To do → Which lines below fall between the one containing "Ulla 02/05 (21, 1297)" and the one containing "pöllöt (22, 1904)"? Repeat them exactly, counting both of those lines, and add nothing else.
═════ Source data ═════
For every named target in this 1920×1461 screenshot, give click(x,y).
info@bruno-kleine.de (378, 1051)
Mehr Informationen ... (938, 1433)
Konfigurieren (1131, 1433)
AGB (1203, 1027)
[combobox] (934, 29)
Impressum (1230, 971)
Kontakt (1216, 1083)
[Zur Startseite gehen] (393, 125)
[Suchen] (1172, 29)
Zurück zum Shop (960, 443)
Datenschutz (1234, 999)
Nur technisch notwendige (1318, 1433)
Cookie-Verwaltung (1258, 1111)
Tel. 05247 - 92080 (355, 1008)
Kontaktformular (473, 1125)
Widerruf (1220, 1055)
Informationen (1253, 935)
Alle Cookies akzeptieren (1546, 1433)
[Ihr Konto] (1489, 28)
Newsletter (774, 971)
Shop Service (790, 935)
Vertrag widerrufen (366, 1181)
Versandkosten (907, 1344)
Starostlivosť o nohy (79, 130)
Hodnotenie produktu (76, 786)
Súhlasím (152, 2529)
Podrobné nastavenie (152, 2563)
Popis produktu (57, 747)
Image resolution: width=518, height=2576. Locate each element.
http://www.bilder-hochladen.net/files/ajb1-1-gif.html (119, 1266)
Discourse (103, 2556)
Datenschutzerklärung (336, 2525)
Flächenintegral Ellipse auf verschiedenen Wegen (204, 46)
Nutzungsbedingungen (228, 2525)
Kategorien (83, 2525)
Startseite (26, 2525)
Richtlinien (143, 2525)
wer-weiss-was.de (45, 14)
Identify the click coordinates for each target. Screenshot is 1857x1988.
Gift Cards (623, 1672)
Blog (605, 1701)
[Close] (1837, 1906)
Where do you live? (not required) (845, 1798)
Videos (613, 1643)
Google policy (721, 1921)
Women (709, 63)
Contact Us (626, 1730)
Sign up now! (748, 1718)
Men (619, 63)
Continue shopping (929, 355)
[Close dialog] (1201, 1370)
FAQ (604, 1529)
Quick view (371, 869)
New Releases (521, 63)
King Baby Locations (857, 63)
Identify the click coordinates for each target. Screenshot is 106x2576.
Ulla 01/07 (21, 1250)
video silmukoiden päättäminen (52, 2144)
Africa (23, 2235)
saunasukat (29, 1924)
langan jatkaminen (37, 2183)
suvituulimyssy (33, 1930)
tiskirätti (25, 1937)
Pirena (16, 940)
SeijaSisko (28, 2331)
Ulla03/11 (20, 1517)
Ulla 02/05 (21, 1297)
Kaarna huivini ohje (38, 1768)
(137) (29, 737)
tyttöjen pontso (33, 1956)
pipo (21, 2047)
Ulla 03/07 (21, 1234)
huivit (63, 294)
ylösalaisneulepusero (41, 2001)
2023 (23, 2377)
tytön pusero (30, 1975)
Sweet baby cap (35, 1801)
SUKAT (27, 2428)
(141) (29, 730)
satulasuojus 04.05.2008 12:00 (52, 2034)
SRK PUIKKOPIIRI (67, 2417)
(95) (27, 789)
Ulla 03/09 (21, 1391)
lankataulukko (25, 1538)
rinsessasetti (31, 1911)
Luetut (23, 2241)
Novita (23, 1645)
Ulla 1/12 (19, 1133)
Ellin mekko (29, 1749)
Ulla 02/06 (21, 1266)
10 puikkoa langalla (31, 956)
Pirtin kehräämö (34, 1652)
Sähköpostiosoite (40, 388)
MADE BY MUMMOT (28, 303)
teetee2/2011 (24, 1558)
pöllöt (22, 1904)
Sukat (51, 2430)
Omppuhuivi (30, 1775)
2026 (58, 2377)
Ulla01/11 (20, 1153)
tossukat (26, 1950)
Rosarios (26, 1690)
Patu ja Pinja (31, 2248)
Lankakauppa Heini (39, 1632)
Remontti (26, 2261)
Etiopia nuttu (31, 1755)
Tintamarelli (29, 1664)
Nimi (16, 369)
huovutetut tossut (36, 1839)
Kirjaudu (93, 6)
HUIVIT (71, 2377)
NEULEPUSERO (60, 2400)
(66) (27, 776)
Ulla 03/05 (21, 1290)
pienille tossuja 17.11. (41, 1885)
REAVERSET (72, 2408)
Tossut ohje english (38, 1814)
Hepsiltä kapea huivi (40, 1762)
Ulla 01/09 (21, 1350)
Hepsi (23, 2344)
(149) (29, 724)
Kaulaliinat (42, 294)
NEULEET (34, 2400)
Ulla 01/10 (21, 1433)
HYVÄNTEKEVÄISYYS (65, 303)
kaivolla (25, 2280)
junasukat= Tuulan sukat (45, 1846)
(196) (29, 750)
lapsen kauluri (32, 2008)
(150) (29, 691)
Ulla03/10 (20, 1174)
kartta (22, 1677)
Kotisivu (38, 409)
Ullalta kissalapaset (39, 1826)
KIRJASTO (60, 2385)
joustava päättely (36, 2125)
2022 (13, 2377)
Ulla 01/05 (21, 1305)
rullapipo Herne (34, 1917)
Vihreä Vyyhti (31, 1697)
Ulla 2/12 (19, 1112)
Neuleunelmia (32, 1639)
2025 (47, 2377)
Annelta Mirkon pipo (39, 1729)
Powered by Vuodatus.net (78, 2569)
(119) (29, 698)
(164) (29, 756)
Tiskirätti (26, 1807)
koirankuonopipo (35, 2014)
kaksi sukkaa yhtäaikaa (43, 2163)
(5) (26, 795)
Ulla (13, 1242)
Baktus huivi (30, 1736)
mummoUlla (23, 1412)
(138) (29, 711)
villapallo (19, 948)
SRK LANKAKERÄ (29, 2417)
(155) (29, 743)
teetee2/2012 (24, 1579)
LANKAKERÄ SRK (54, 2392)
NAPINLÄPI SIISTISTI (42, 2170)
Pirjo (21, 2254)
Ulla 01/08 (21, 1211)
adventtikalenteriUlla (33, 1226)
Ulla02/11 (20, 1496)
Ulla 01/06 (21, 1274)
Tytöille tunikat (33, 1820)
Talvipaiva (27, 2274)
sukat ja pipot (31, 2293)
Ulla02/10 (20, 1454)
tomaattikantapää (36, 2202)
═════
The completed task →
Ulla 02/05 (21, 1297)
Kaarna huivini ohje (38, 1768)
(137) (29, 737)
tyttöjen pontso (33, 1956)
pipo (21, 2047)
Ulla 03/07 (21, 1234)
huivit (63, 294)
ylösalaisneulepusero (41, 2001)
2023 (23, 2377)
tytön pusero (30, 1975)
Sweet baby cap (35, 1801)
SUKAT (27, 2428)
(141) (29, 730)
satulasuojus 04.05.2008 12:00 (52, 2034)
SRK PUIKKOPIIRI (67, 2417)
(95) (27, 789)
Ulla 03/09 (21, 1391)
lankataulukko (25, 1538)
rinsessasetti (31, 1911)
Luetut (23, 2241)
Novita (23, 1645)
Ulla 1/12 (19, 1133)
Ellin mekko (29, 1749)
Ulla 02/06 (21, 1266)
10 puikkoa langalla (31, 956)
Pirtin kehräämö (34, 1652)
Sähköpostiosoite (40, 388)
MADE BY MUMMOT (28, 303)
teetee2/2011 (24, 1558)
pöllöt (22, 1904)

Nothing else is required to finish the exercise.